Here is an explanation of why there is a connection mode design?

In our project, there will be a situation where 2 libraries are connected at the same time, one cell library and one central library. If there is no connection mode, the upper-level code is a copy, and the project will be deployed in the center and the unit two computer rooms at the same time, that is, both places will create data sources.

But in fact, my central library only needs to be connected in the central computer room, because all the operations of the central library are central interfaces, and the traffic must go to the center, and it is meaningless for me to connect in the unit computer room. Another problem is that I do not need to maintain the database information of the central library in the unit computer room, if there is no connection mode, then the rainbow bridge of the unit computer room must also have the information of the central library, because the project will be connected.

4) Problems encountered

The central database cannot be accessed in the cell interface

If an interface is marked as a cell interface, only the cell library can be manipulated. In the past, when there was no multi-work transformation, there was basically no concept of center and unit, and all the tables were put together. After the multi-live transformation, we will divide the database according to the business scenario.

After partitioning, the central library will only be used by the program of the central computer room, and the central library is not allowed to be connected in the unit computer room. Therefore, if the operation of the central library is involved in the unit interface, it will definitely report an error. This piece needs to be adjusted to the RPC interface of the center.

The hub interface cannot access the cell database

Same problem as above, if the interface is central, you can’t operate the cell library inside the interface.
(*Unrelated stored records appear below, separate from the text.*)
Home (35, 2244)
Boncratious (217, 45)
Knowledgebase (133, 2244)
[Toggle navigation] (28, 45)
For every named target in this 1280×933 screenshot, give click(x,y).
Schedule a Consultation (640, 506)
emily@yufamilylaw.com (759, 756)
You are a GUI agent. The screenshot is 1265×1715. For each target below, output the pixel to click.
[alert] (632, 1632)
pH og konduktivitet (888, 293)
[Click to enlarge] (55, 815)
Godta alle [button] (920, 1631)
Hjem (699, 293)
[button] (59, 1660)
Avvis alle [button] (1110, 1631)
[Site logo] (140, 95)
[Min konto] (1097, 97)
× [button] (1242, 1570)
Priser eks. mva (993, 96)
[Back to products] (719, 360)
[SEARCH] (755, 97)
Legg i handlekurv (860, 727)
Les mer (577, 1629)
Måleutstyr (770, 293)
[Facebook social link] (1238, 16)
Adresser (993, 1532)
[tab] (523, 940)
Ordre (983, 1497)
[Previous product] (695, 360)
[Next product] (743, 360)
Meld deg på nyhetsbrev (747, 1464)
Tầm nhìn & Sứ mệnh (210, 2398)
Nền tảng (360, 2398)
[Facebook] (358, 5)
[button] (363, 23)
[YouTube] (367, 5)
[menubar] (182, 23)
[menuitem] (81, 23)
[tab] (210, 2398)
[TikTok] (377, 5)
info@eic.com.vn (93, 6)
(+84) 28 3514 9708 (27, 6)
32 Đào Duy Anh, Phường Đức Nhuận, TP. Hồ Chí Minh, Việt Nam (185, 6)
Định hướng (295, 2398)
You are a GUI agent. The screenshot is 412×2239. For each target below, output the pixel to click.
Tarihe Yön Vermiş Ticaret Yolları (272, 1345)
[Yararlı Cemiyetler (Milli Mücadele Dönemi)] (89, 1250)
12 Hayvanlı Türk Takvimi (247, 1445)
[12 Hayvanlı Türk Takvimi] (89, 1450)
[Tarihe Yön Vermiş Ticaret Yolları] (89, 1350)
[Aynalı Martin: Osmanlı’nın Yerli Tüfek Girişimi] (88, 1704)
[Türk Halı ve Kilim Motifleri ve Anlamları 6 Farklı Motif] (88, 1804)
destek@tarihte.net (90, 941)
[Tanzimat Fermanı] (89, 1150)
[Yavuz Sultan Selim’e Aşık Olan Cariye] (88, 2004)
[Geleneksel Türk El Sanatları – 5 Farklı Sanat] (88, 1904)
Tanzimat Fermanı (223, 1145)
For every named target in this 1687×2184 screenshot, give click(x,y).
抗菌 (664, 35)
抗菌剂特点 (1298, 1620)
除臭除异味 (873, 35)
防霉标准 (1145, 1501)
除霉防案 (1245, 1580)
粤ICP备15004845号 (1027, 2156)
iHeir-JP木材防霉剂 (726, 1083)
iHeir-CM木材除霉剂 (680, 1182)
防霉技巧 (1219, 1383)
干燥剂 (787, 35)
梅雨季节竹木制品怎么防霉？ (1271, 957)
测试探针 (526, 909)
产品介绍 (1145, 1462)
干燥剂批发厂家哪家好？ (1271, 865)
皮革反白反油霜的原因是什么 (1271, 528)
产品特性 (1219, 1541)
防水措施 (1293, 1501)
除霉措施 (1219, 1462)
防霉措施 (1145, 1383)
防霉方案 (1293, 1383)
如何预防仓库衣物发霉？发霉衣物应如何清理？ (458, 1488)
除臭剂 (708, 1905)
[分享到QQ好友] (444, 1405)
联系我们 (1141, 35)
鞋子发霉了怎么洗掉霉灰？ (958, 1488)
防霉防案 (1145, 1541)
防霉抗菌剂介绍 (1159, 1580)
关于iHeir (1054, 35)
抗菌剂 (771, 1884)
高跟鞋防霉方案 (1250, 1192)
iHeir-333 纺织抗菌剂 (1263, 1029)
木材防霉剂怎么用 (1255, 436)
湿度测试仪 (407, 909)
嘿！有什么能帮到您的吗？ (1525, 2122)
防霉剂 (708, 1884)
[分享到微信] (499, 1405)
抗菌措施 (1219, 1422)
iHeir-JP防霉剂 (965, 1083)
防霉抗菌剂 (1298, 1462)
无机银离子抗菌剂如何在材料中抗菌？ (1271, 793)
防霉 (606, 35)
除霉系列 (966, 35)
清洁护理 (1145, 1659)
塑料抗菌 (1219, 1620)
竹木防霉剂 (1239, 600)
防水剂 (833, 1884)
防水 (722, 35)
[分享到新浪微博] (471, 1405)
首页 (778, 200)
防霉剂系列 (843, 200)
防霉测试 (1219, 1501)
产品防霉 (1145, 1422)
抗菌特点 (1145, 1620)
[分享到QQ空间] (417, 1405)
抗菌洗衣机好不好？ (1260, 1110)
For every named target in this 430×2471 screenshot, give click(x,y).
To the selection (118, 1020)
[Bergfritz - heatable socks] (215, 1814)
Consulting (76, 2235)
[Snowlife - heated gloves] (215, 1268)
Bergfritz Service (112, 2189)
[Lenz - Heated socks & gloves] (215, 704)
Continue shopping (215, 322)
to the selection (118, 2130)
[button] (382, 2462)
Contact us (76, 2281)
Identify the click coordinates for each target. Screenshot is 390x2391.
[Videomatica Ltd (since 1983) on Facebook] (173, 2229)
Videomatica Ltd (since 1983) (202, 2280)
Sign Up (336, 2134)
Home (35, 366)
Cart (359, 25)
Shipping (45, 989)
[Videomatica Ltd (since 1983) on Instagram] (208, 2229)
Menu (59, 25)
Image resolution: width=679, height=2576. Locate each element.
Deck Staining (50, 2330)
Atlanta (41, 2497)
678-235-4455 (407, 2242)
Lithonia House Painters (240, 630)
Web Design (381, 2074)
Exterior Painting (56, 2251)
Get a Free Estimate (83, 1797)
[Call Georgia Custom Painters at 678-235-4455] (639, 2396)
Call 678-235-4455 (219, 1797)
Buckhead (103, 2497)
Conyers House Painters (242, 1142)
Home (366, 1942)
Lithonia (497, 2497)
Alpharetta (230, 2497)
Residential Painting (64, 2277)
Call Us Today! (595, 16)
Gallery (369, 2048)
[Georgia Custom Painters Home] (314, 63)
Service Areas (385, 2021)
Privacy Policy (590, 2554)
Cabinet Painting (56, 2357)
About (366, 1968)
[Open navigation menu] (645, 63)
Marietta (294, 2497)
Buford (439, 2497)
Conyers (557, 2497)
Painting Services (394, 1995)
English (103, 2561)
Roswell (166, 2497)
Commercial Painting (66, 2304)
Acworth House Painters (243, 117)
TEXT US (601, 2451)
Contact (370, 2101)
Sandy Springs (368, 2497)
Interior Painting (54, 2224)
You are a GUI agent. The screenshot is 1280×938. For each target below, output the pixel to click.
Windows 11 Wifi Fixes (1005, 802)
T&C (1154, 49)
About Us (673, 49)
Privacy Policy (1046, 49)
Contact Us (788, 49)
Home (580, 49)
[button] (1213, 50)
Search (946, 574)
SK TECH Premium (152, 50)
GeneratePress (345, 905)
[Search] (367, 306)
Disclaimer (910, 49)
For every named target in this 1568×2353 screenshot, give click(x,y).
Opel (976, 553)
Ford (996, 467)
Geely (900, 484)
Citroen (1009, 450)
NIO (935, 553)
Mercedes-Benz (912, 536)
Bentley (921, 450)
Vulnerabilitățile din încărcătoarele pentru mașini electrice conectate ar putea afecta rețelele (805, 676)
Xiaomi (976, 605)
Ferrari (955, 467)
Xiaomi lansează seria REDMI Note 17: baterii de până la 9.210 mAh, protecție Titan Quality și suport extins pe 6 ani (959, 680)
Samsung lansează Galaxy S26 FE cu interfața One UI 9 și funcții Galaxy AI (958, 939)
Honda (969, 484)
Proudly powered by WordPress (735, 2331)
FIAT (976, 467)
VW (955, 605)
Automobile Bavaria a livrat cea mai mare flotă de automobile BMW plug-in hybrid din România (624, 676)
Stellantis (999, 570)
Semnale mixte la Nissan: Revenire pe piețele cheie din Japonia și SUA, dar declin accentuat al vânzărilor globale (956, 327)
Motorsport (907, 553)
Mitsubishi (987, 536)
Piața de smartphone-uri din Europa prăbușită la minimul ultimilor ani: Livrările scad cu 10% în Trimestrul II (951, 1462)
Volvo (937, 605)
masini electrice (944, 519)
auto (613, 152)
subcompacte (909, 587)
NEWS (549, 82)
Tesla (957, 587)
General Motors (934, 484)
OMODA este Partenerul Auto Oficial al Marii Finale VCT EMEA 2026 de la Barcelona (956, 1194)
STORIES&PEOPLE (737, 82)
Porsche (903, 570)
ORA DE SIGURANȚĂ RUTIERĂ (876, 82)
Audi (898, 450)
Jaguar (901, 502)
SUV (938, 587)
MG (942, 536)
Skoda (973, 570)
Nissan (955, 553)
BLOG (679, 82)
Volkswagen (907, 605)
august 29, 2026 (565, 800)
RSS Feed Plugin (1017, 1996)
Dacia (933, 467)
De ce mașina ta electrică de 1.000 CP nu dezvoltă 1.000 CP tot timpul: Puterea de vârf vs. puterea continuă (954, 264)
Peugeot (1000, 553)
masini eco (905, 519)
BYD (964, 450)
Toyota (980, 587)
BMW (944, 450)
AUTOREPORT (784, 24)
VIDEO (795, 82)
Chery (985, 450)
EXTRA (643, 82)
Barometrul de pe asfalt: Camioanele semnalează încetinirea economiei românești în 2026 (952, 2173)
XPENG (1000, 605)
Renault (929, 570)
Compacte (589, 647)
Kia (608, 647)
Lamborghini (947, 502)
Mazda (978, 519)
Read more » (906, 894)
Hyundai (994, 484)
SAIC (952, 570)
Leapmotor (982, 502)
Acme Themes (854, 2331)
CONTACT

The request of the central interface will be forced to go to the central computer room, if there is an operation involving another computer room, you must also take the RPC interface for correct routing, because your central computer room cannot operate the database of another computer room.

Batch query tuning

For example, the batch query is based on the order number, but the order number is not the same buyer. If you just use the buyer of one order as the routing parameter, then some other orders actually belong to another unit, so there may be a problem of querying the old data.

Such a batch query scenario can only be available for the same buyer, and if it is a different buyer, it needs to be called in batches.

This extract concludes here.